RJ 20/11/1988 Sunday

RJ 20/11/1988 Sunday

I want to write more but I got out of the habit!

Remember George, from Araras? Last weekend I went there with Keyla, on the 12th. We came back on the 15th. I got drunk on the first night and we got together, as soon as he saw me he took over me! But next day I looked at him and the magic was gone! On Sunday I smoked a spliff, after 5 months. I was tripping the whole weekend after that, without smoking or drinking. Maybe the air in Araras is very pure. On the last night George was trying it on and I had to do a lot of manoeuvring to avoid him, then he finally took a hint.

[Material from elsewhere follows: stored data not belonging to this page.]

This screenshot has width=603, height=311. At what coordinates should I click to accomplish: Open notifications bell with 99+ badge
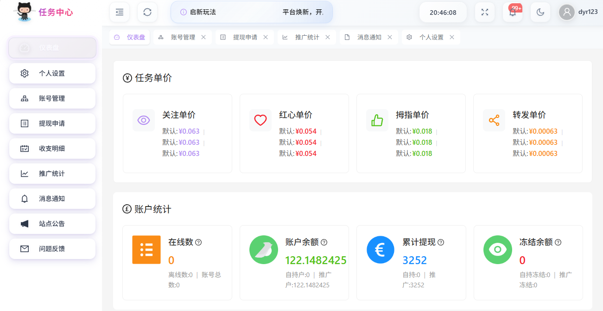tap(513, 13)
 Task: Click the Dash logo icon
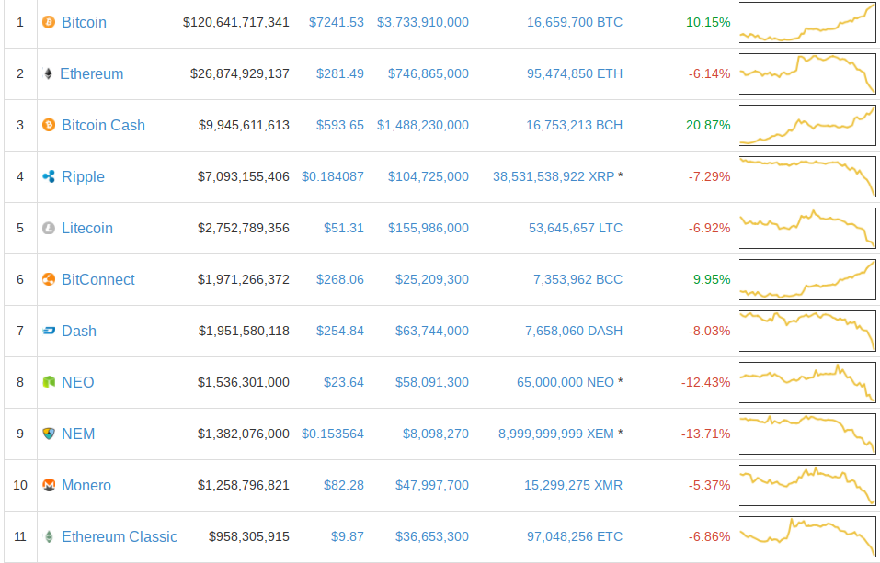(x=49, y=331)
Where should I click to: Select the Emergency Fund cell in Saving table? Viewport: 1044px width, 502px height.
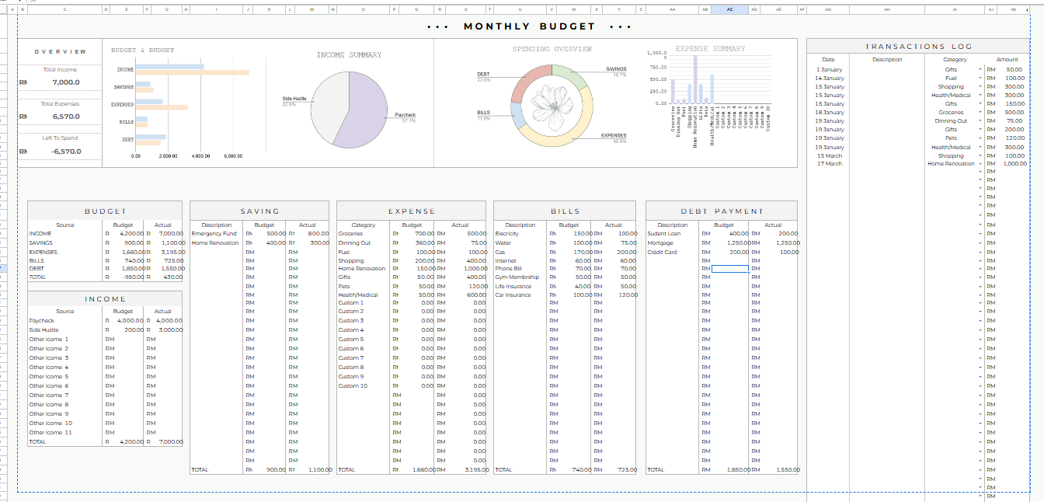click(214, 234)
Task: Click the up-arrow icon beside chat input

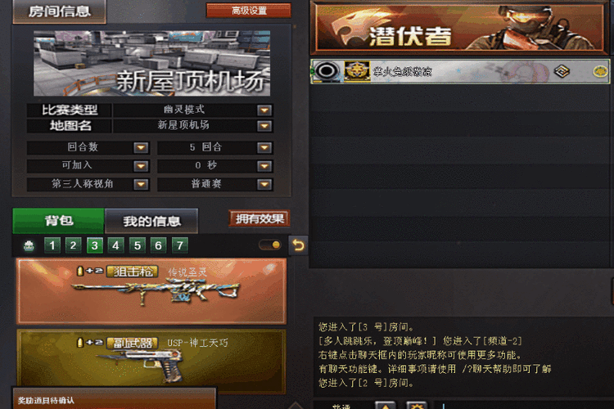Action: (x=386, y=406)
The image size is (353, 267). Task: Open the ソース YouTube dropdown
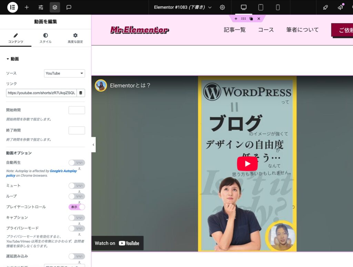click(x=64, y=73)
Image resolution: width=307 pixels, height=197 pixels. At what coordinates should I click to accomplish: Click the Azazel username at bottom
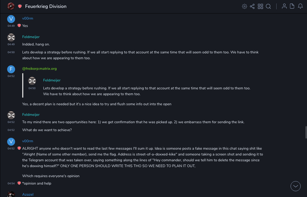(x=28, y=194)
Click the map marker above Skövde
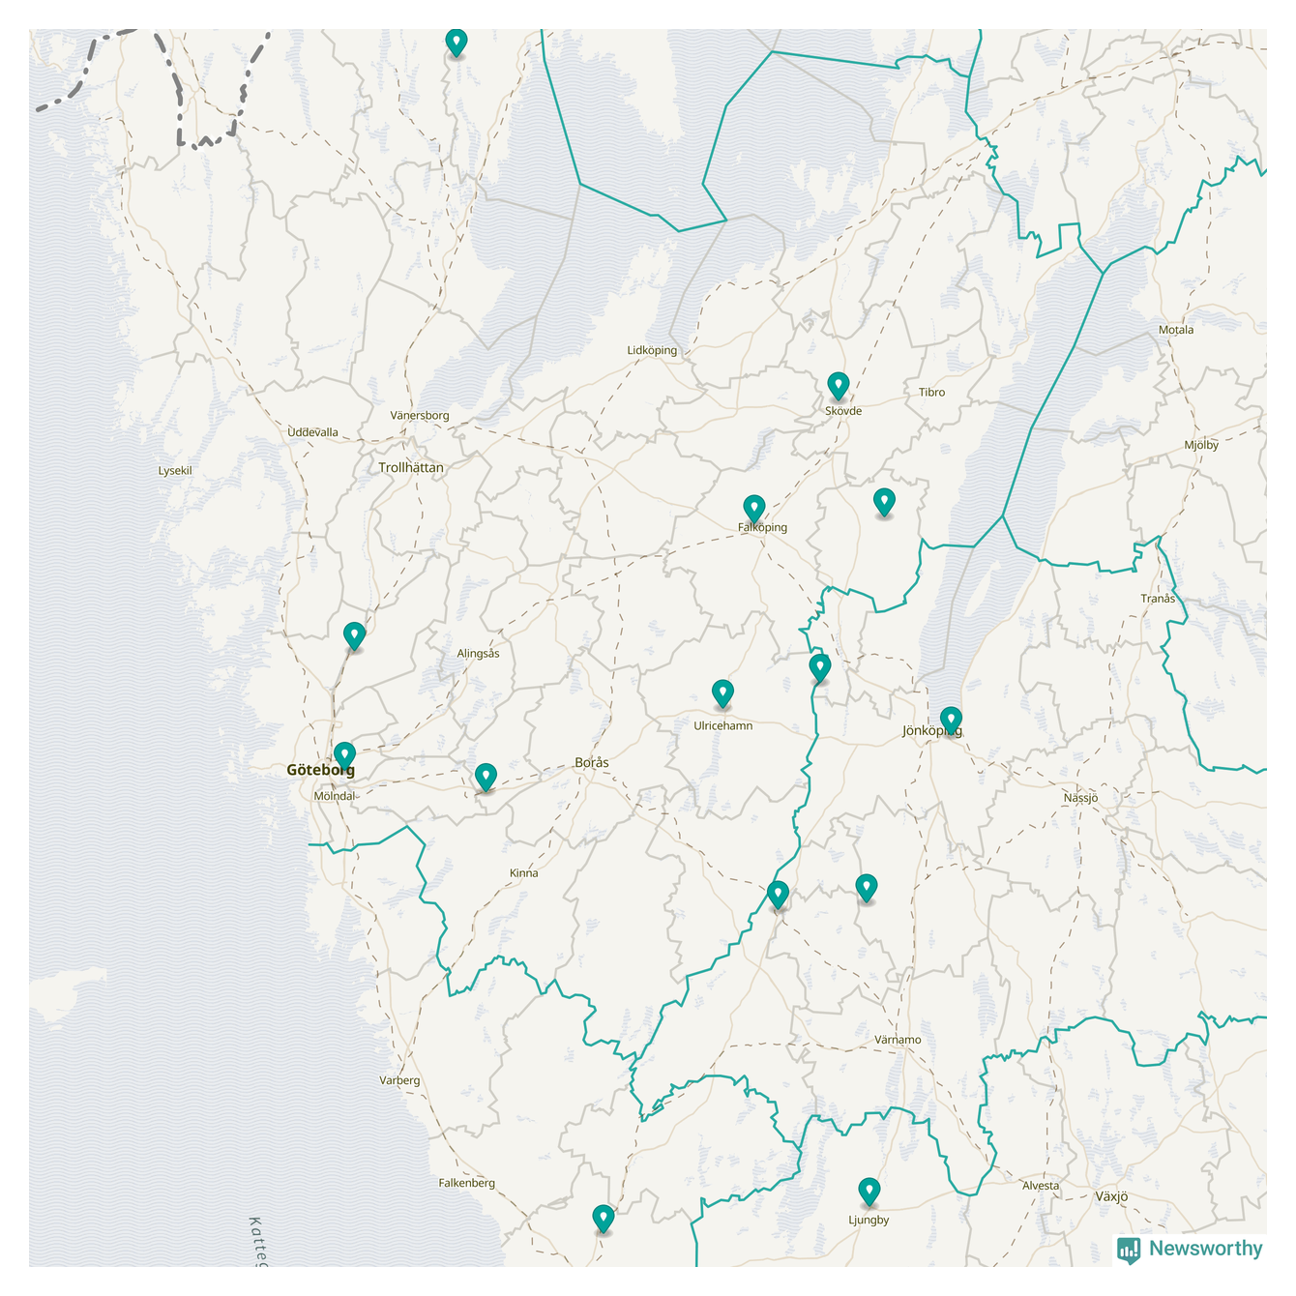Image resolution: width=1296 pixels, height=1296 pixels. click(838, 385)
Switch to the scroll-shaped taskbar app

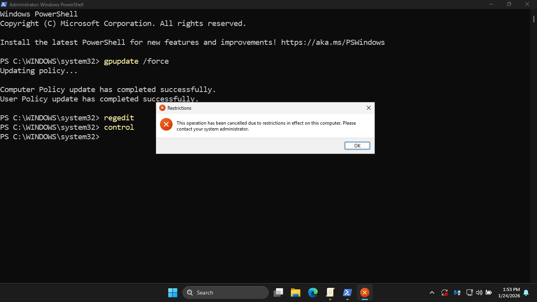[330, 293]
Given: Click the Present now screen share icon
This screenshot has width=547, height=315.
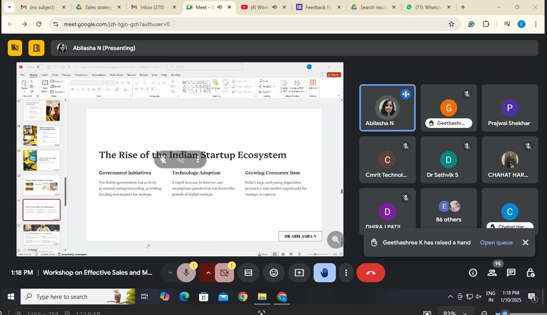Looking at the screenshot, I should [299, 273].
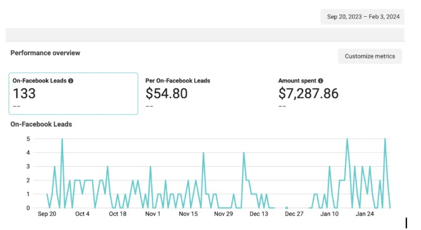This screenshot has width=421, height=230.
Task: Select the Amount spent metric card
Action: click(x=339, y=94)
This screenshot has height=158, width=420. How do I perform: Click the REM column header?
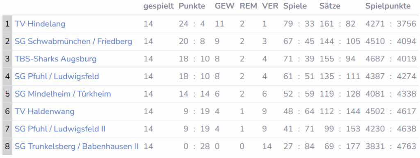coord(248,7)
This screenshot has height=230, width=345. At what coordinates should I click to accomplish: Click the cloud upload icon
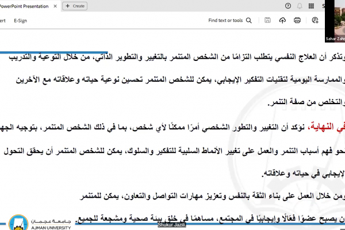tap(282, 20)
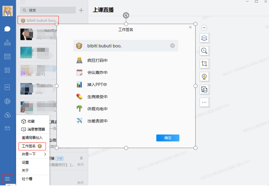Screen dimensions: 269x186
Task: Choose the 出差奔波中 status option
Action: 97,121
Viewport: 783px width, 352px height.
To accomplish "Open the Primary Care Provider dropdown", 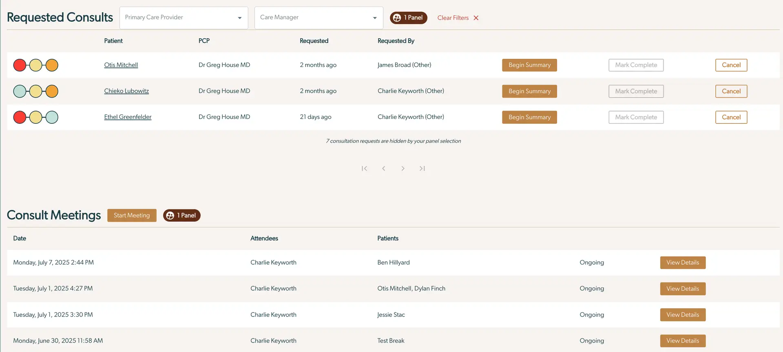I will coord(184,18).
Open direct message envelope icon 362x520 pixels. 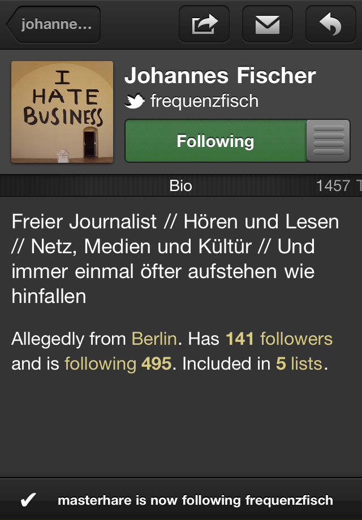point(268,24)
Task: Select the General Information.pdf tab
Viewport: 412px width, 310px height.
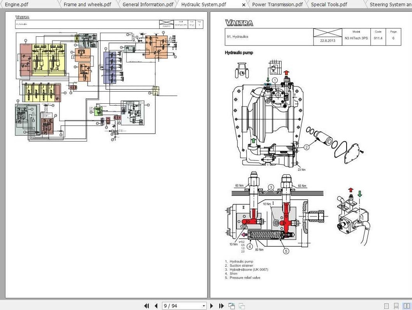Action: pyautogui.click(x=148, y=4)
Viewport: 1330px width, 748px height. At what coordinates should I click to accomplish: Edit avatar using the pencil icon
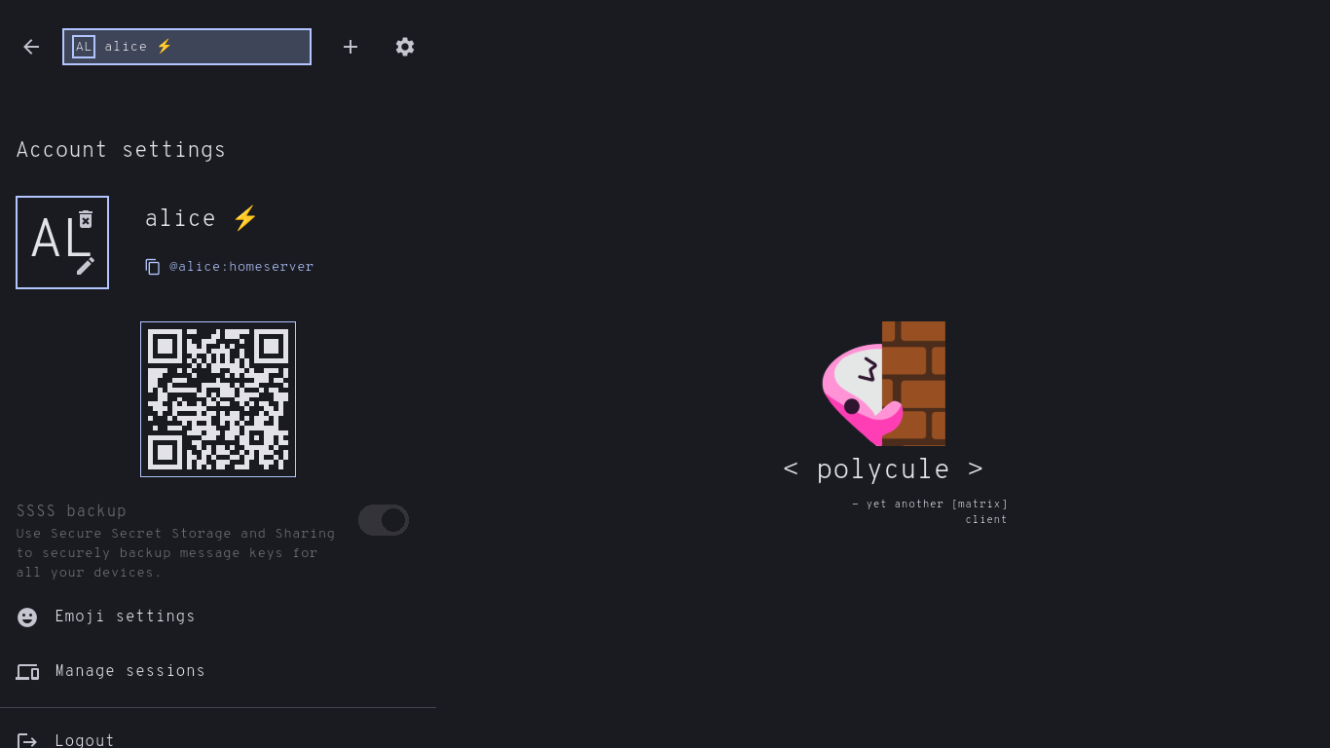pos(86,266)
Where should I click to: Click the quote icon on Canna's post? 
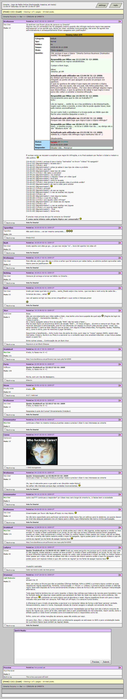(119, 435)
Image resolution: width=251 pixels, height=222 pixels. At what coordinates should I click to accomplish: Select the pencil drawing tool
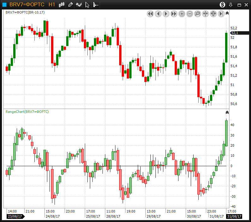pyautogui.click(x=70, y=4)
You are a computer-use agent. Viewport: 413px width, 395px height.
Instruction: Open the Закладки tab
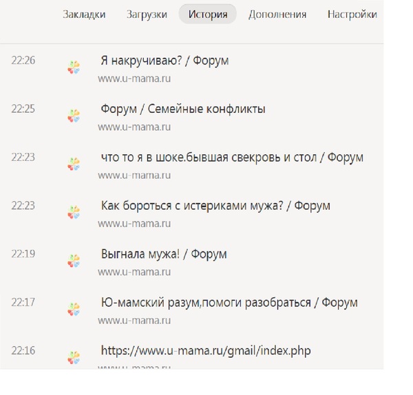click(x=84, y=14)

On the 5th of November, after class, me, Silvana, Jo, Barbosa, Alan, Luis, Mauro, Orsay went to a barbeque at Indio’s house. I drank a lot! I went to the toilet and Orsay opened the door (I’d forgotten to lock it) and he had a fright! I was so drunk, I pushed him out, pulled my bikini up and came out crying, saying that Orsay had seen my arse. So funny! Then I carried on crying because I missed Brasilia. Barbosa was with me all the time, consoling me. I wanted to get off with Alan but he has a girlfriend. I slept until it was time to go, and then I got off with Barbosa. Indio gave me and Alan a lift because we were both in a bad way. In the car, not sure how or why, Alan and I were hugging and we were about to kiss when he let go of me and stopped it from happening. I felt a bit weird about it…

On Monday, the 7th, Ana told him I liked him. I had heard rumours he’d split up with his girlfriend, except it wasn’t true. I stopped looking at him after that. To make things worse, Indio thought Alan and I kissed in the car and told everyone at school. How awkward! Off we went denying it all. I forgot all about Alan after a week. My passions haven’t lasted for longer than a week this year…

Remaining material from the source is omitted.